══ EXERCISE INPUTS

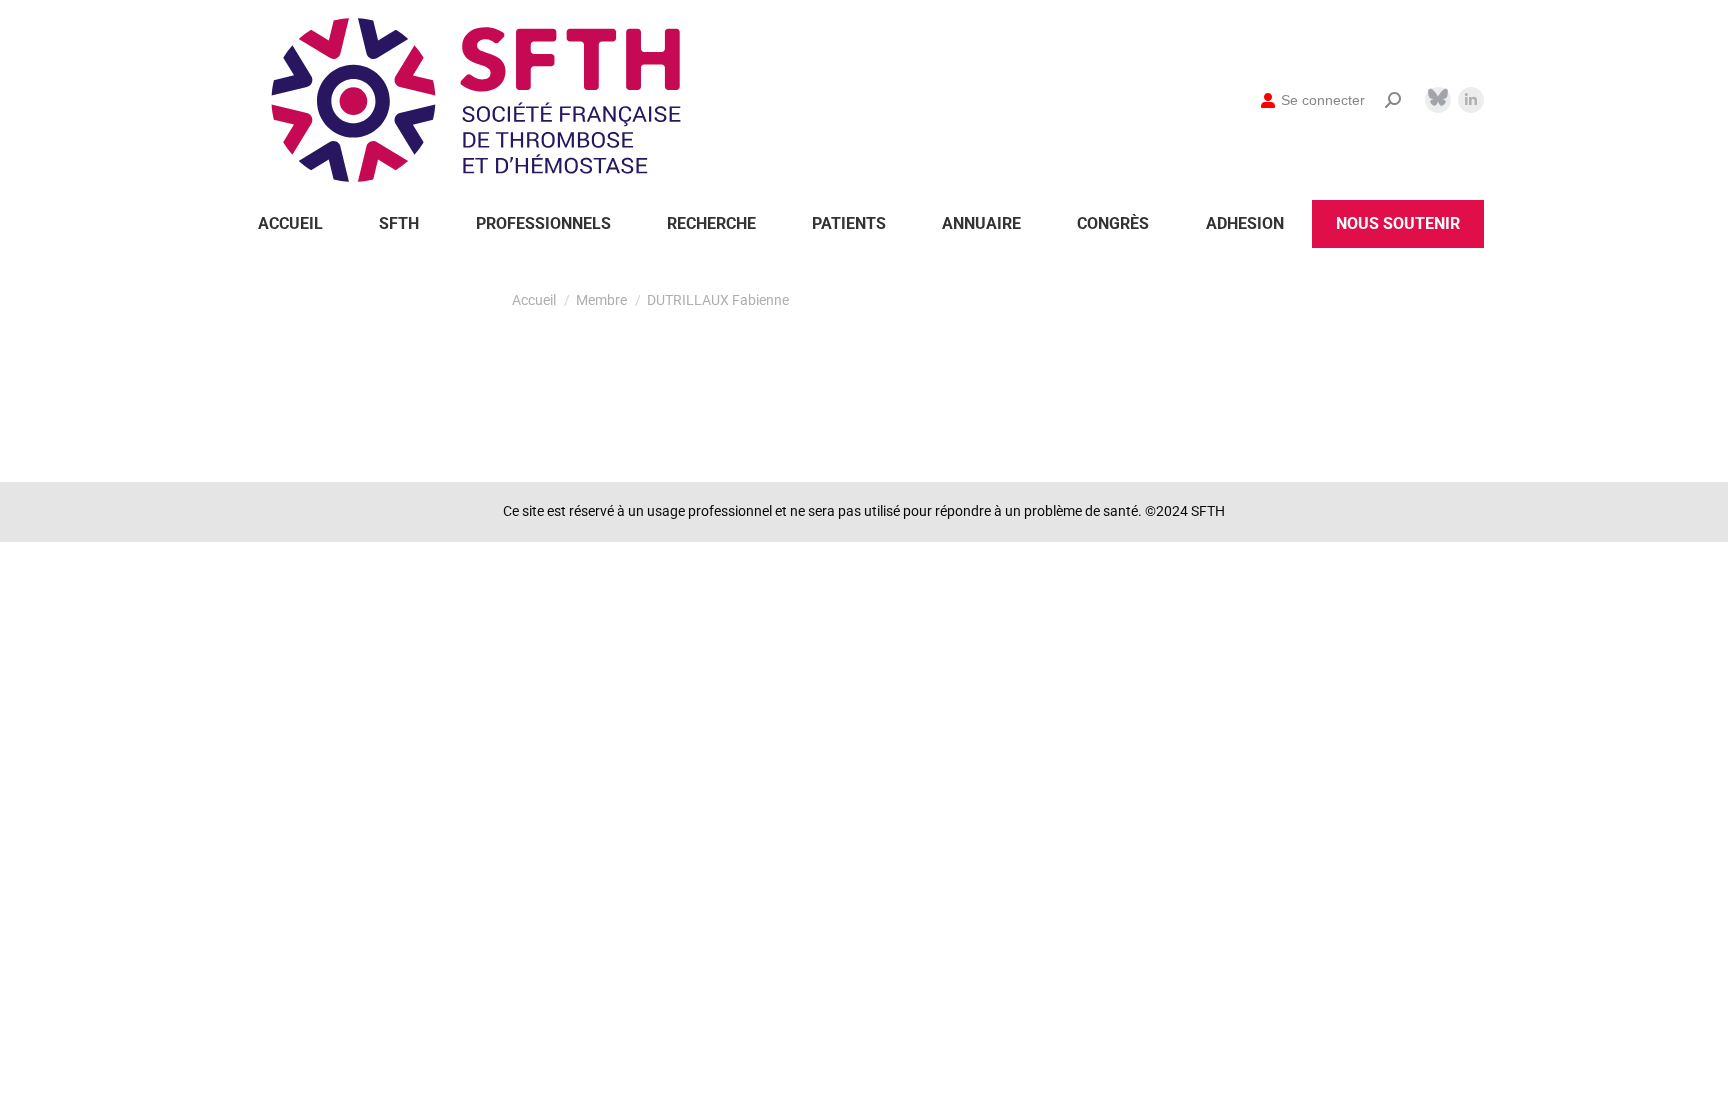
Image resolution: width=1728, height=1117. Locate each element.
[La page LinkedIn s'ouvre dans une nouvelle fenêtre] (1471, 100)
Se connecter (1323, 100)
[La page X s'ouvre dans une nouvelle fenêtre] (1438, 97)
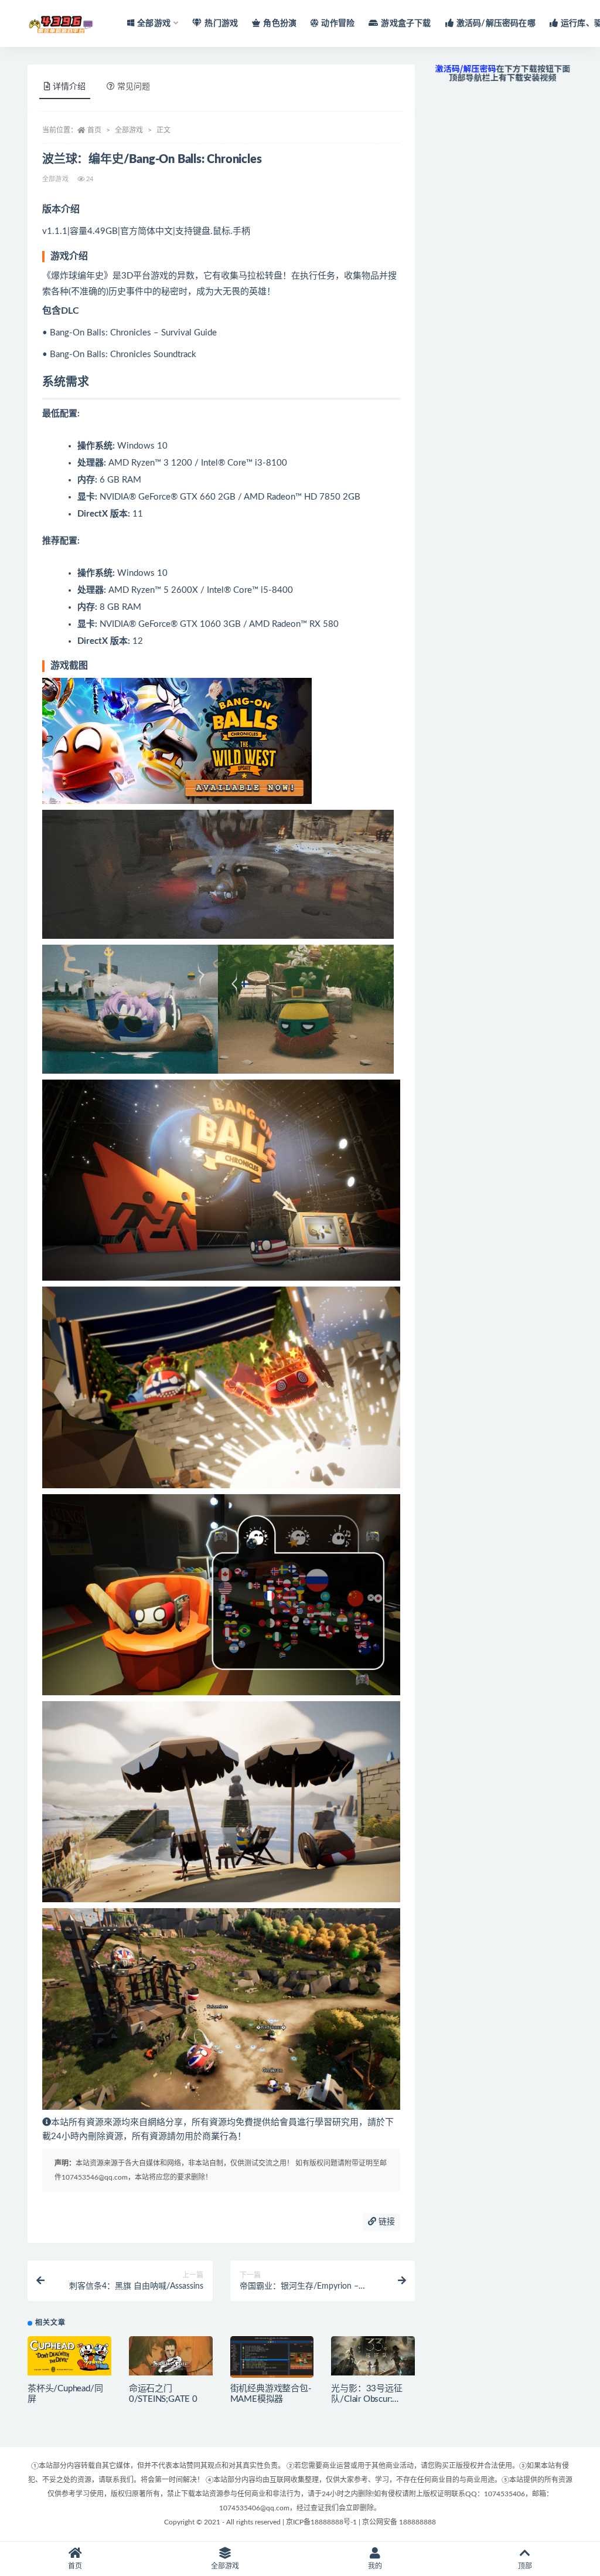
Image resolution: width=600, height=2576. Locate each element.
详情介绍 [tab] (69, 87)
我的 (375, 2566)
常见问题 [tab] (133, 87)
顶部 (525, 2566)
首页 (94, 130)
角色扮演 (279, 23)
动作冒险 (337, 23)
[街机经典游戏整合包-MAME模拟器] (272, 2359)
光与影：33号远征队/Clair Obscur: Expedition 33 (366, 2399)
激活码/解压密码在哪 (496, 23)
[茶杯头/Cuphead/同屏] (69, 2355)
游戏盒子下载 (406, 23)
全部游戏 (129, 130)
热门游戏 (221, 23)
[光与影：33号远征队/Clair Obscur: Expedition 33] (373, 2355)
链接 (385, 2222)
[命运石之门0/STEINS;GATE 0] (171, 2355)
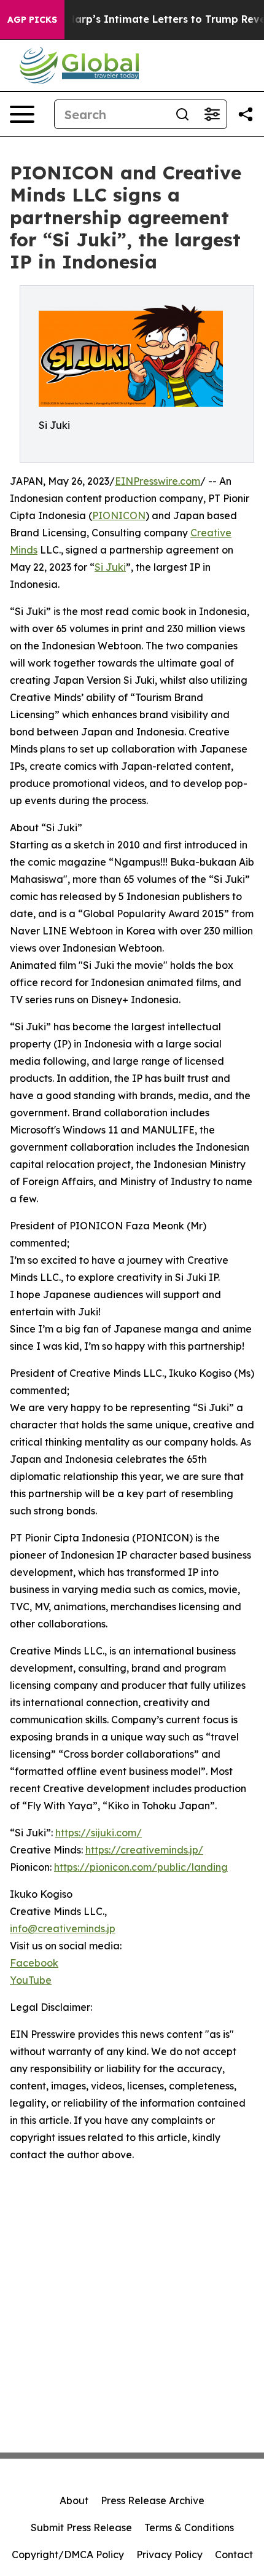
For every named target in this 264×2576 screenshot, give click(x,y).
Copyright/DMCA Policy (68, 2554)
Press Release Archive (152, 2500)
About (74, 2500)
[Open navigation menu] (22, 114)
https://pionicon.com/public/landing (141, 1867)
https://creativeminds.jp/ (144, 1850)
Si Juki (110, 567)
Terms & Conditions (189, 2527)
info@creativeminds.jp (62, 1928)
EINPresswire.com (157, 481)
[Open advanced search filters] (212, 114)
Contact (234, 2554)
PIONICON (119, 515)
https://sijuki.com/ (98, 1832)
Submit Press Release (81, 2527)
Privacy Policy (169, 2554)
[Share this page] (245, 114)
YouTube (31, 1980)
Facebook (34, 1963)
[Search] (182, 114)
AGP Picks (32, 19)
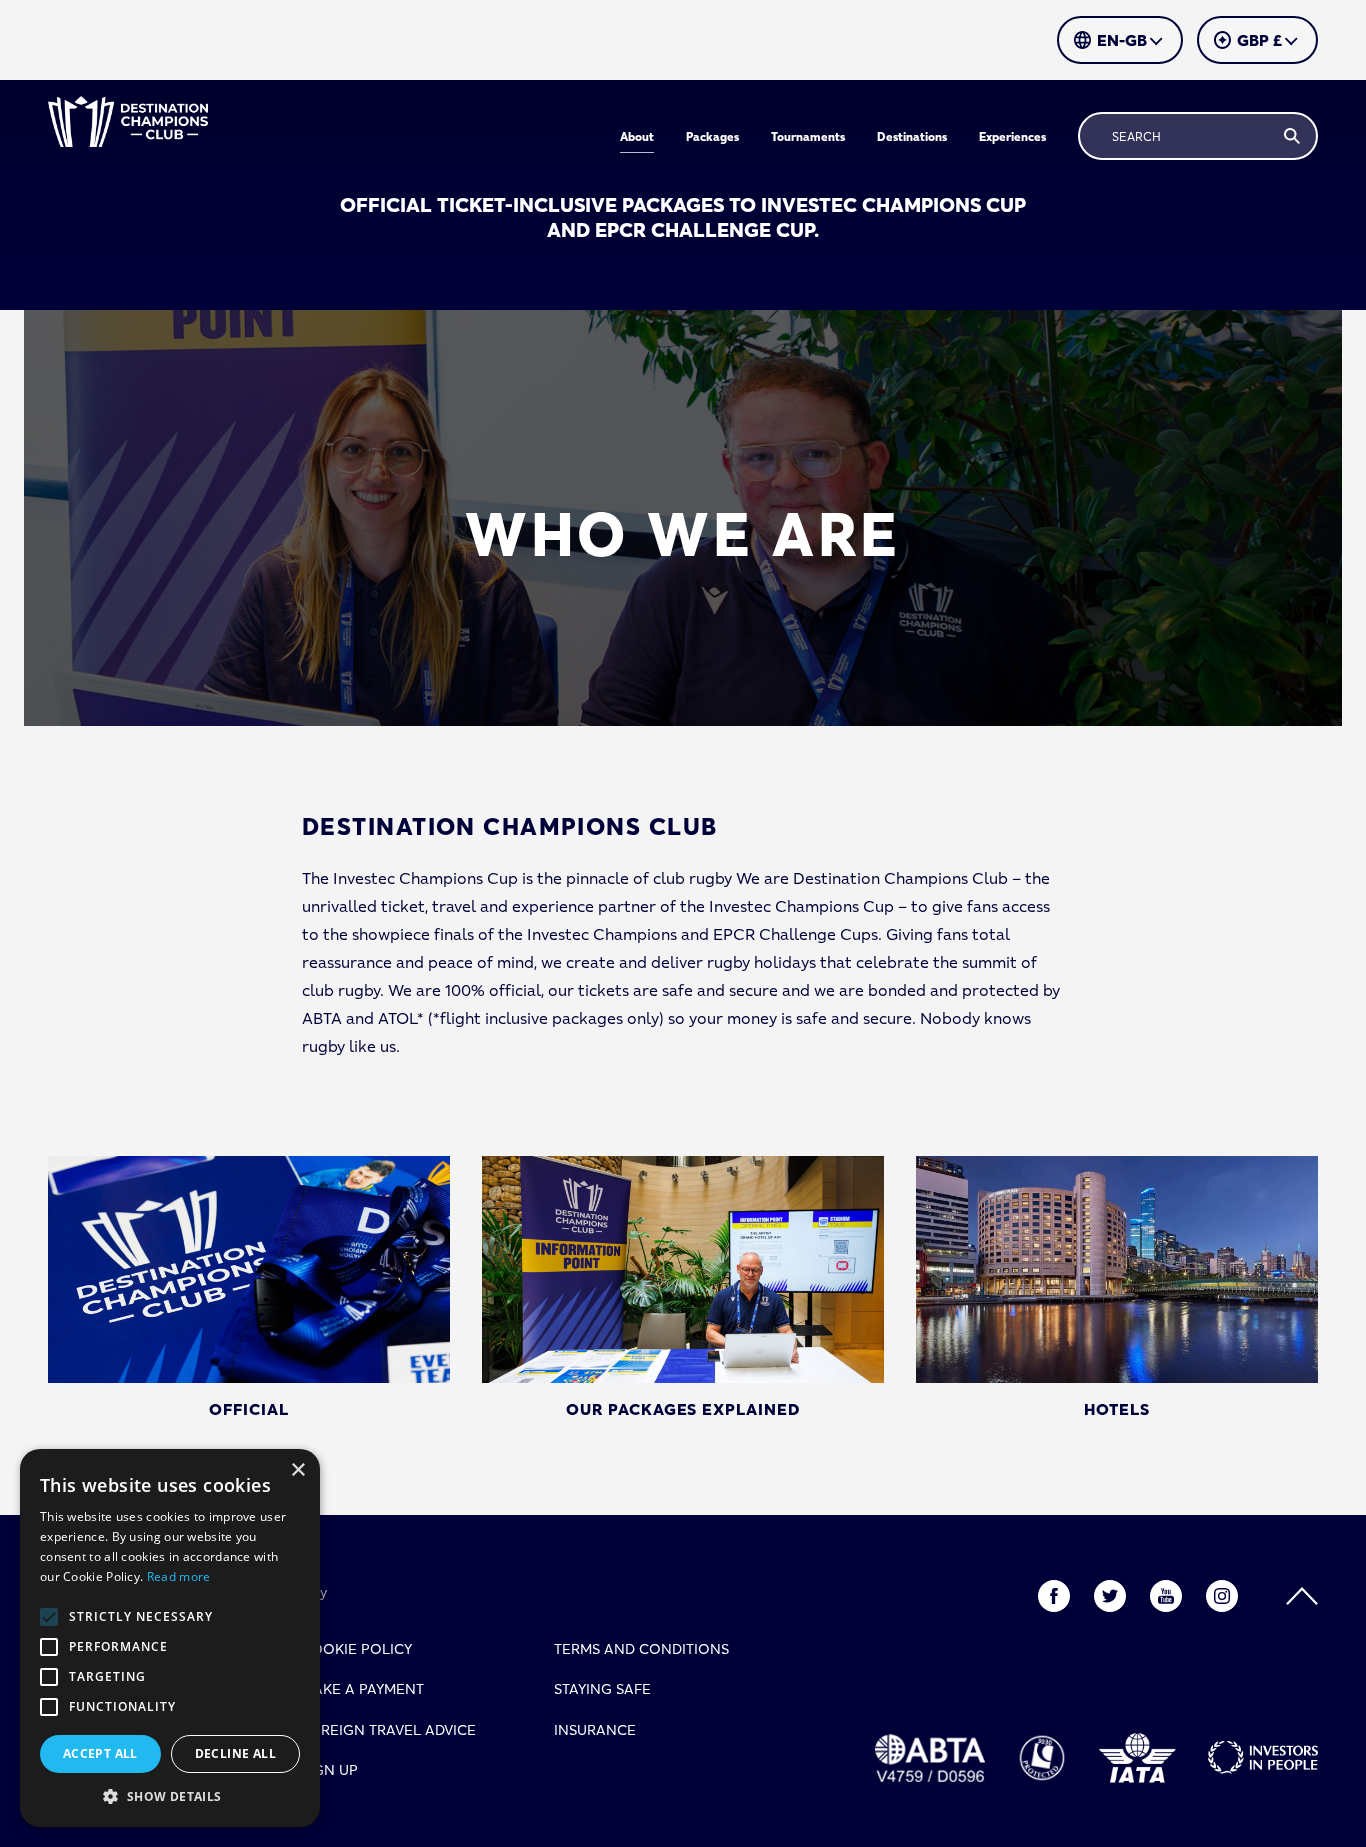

════

PROBLEM STATEMENT: Among the lines of the records, copy out each one that contains the word "Obscur".

YOUR SOLUTION:
光与影：33号远征队/Clair Obscur: Expedition 33 (366, 2399)
[光与影：33号远征队/Clair Obscur: Expedition 33] (373, 2355)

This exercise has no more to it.